All the test results are the same now so I know that I'm almost there. What it's saying, however, is confusing :P

It says that my computed answer (the returned HashMap) has the extra key ""...

I didn't understand what this meant. I thought, "That shouldn't be happening. "" isn't a character." So, I emailed my professor earlier today and he replied that the code may be counting the space between two separator characters as an empty string... ?

I'm so confused

Filip Larsen · Feb 13, 2012

Try to trace your code when there are two or more consecutive white-space characters in the input, or when your input ends with a white-space character. (Hint: you are adding an empty string to your list for every white-space character in the input).

You should also know that your code is rather "clumsy" (like your "if-else-if" constuctions) and wasteful of resources (like creating a new string for each input character and re-evaluation of the same expression). If a person (as opposed to a test) is going to rate your code it may pay of to clean it up first.

prosteve037 · Feb 13, 2012

Filip Larsen said:

Try to trace your code when there are two or more consecutive white-space characters in the input, or when your input ends with a white-space character. (Hint: you are adding an empty string to your list for every white-space character in the input).

Ahh okay, thank you! It works now

All it needed was a hm.remove(""); method call :tongue:

Filip Larsen said:

You should also know that your code is rather "clumsy" (like your "if-else-if" constuctions) and wasteful of resources (like creating a new string for each input character and re-evaluation of the same expression). If a person (as opposed to a test) is going to rate your code it may pay of to clean it up first.

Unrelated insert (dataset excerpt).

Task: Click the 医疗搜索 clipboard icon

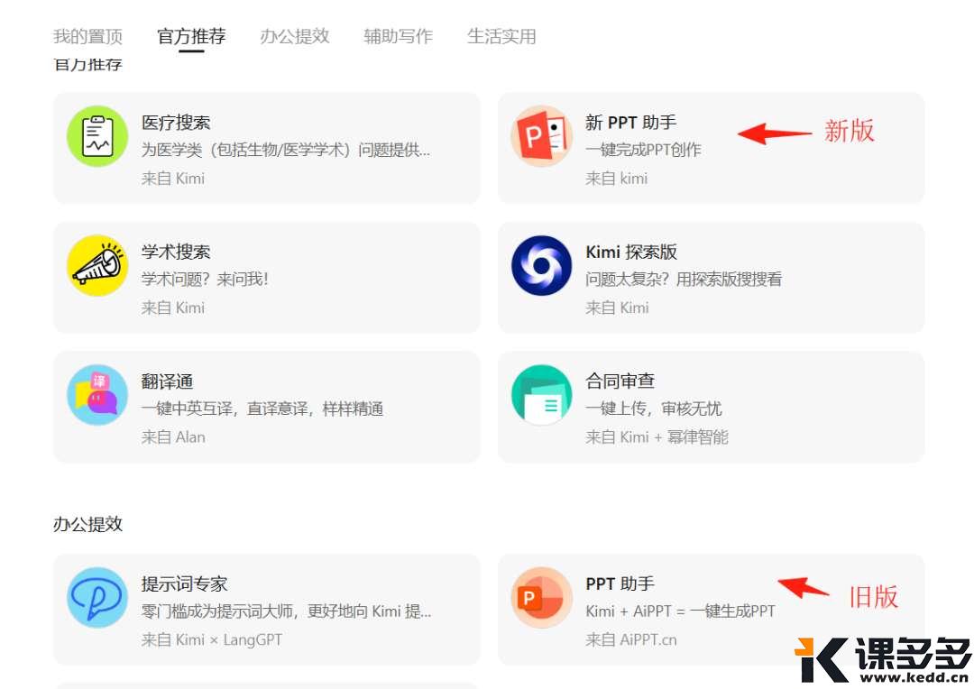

You're absolutely right, I'm going to need to "optimize" my code somehow. I'm not able to change the CharacterFromFileReader class's definition so I'm not sure how much that limits my ability to make the code any better :P Any hints?

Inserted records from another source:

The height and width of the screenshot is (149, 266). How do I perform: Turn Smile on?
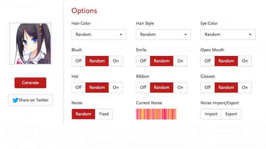pos(180,61)
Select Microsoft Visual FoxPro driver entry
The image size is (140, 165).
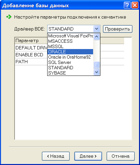coord(70,36)
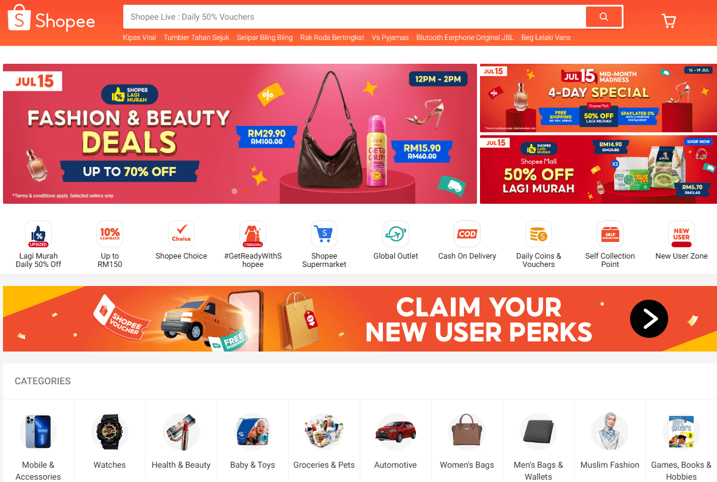
Task: Open Shopee Supermarket cart icon
Action: click(x=324, y=234)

Filip Larsen · Feb 13, 2012

prosteve037 said:

Any hints?

Things you may want to consider (in no particular order):

Change statements matching if (expression) { ... } else if (expression == false) { ... } into if (expression) { ... } else { ... }.
Use a StringBuilder to build up each word instead of appending strings.
Insert each word directly into the map instead of collecting them in a list first.
If you choose to keep the list, then define it in the method used and pass it around as a parameter if necessary instead of having it as member variable on your class (having the list as a member variable makes instances of your class thread-unsafe for no particular reason and unless you clear it before returning you are also keeping a lot of strings from being garbage collected. Of course, if your class has a lot of state to keep track of or has to track state between multiple method invocations, then member variables are the way forward).

prosteve037 · Feb 19, 2012

Thank you all for the help!

I received my next assignment in the class and I figured instead of starting an entirely new thread on it, I'd just post again on here. This works well because I think these two assignments are similar.

For this new assignment, the objective is to have the implementation return a HashMap that contains, as the values, the counts of the number of times that an author's name is read in a file. The file is passed in as an argument and read through using the same CharacterFromFileReader class that was pre-defined for us in the last assignment.

An author name is defined in this assignment as a contiguous sequence of characters that appear between the tags <AU> and </AU>.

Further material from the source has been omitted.